Running SMOKE 5.1 in Windows Subsystem for Linux (WSL)

Hi everyone,

I just finished the CMAS SMOKE training course early this month and would like to get started using the EPA 2022v1 platform. The only computing resource immediately available to me is a WIn11 PC with a VirtualBox Linux Mint VM where I installed Smoke v5.1. It seems I have grossly underestimated the disk space that SMOKE needs, and the installed disk capacity falls far short of the 16TB I would need for an annual run with all 39 sectors (not counting the conversion to CAMx-ready files). The VirtualBox documentation suggests it might be possible to save a VM on an external USB drive, but it’s unclear whether the running VM would conform to the SMOKE directory structure on a WIn11 formatted external drive and execute SMOKE correctly.

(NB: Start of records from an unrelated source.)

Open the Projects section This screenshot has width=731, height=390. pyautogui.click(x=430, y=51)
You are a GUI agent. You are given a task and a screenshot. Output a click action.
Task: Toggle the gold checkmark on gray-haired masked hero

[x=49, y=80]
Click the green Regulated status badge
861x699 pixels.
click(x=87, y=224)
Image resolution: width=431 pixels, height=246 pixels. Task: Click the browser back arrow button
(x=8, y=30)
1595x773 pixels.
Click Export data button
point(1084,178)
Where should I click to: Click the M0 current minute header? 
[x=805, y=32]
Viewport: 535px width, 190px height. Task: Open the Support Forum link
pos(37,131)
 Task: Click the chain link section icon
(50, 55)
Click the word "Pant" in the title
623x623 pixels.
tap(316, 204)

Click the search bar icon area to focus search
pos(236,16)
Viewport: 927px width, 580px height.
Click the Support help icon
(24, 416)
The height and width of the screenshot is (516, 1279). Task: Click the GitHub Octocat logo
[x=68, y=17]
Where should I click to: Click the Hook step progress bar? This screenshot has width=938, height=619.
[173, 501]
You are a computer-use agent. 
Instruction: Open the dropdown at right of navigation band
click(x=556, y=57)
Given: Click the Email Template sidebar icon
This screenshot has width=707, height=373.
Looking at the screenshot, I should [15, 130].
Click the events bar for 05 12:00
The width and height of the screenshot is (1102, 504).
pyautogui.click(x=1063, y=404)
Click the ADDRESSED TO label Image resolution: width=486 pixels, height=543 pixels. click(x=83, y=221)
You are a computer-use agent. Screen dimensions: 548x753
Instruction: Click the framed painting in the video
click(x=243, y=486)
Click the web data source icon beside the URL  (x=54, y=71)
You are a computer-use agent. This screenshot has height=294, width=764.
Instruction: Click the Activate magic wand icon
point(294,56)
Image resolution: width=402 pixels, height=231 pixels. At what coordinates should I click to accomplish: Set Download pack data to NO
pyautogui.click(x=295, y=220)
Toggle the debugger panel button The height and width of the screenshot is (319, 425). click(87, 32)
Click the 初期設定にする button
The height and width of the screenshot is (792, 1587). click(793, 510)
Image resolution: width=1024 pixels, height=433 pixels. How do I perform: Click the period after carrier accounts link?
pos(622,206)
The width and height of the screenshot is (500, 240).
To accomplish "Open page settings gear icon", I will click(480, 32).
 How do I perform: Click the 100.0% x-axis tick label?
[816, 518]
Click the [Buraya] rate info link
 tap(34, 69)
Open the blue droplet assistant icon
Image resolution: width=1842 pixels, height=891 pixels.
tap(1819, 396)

I have gotten advice about considering WSL instead for my application. The closest thing I found on this topic was a CMAS forum discussion with @lizadams about running CMAQ on WSL, and the example given was a related procedure to install WRF on WSL using an external drive. Having run WRF at a previous job I understand that WRF and SMOKE have comparable hardware/software requirements so what works for WRF may well work for SMOKE. However, it would be really helpful to hear from someone who has actually installed SMOKE on WSL and is using it successfully, which would motivate me to switch from VirtualBox to WSL.

Comments gratefully accepted.

What size grid are you wanting to process? You likely can’t process a full national 12km grid with this type of system.

Thank you for asking. What I understood from my abortive attempt on VirtualBox was that given a big enough internal drive, running SMOKE (tested for the 12km national grid) was feasible since the Linux directory structure of SMOKE would remain intact. I could not determine whether I would get the same results using a VM on an external USB drive.

From WSL webpages I’ve read and videos I’ve watched, it appears that WSLv1 translates Linux operations to Windows equivalents so it could conceivably handle running SMOKE and saving output files on an external USB drive, as long as the files were not subjected to any Windows operations.

I’m looking for a temporary solution so we can keep working with SMOKE while the CMAS training is fresh in our minds. We do have a Linux cluster with an older version of SMOKE, but something went wrong during a Dell hardware upgrade in February and we had to shut it down as a preventive measure.

My colleague and I are new to SMOKE/CAMx so our short term goal is to generate a 2022 run and compare our results with the EPA platform.

Running SMOKE directly on an external USB drive or having SMOKE write directly to an external USB drive will be very slow and should be avoided if possible.

A few tips for disk management:

  1. Work with one month at a time
  2. Remove or compress SMOKE intermediate files (grid, temporal, and speciation matrixes) after QA of the outputs
  3. Compress and back-up SMOKE sector-level CMAQ gridded outputs after mrggrid (2D sector merge)
  4. Compress and back-up sector-level CAMx converted files after mrguam and mrgpt (CAMx conversion) is complete
  5. If you are not running CMAQ then compress and back-up all CMAQ model ready files

Thank you @james.beidler, that sequence is close to what I had in mind. So are you suggesting that is is possible, but not efficient, to run SMOKE from an external drive (whether VirtualBox or WSL)? We have a few old 4TB, 8TB and 16TB external drives we can repurpose, but currently no budget to swap in a bigger internal drive.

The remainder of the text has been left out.